THE REQUEST:
Update the data below by changing "button" to "control" and leaving everything else as it is.

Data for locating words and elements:
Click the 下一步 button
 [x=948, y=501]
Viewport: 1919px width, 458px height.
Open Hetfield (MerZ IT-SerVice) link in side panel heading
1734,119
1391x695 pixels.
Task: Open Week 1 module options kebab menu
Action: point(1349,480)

ANSWER FOR THIS EXERCISE:
Click the 下一步 control
 [x=948, y=501]
Viewport: 1919px width, 458px height.
Open Hetfield (MerZ IT-SerVice) link in side panel heading
1734,119
1391x695 pixels.
Task: Open Week 1 module options kebab menu
Action: point(1349,480)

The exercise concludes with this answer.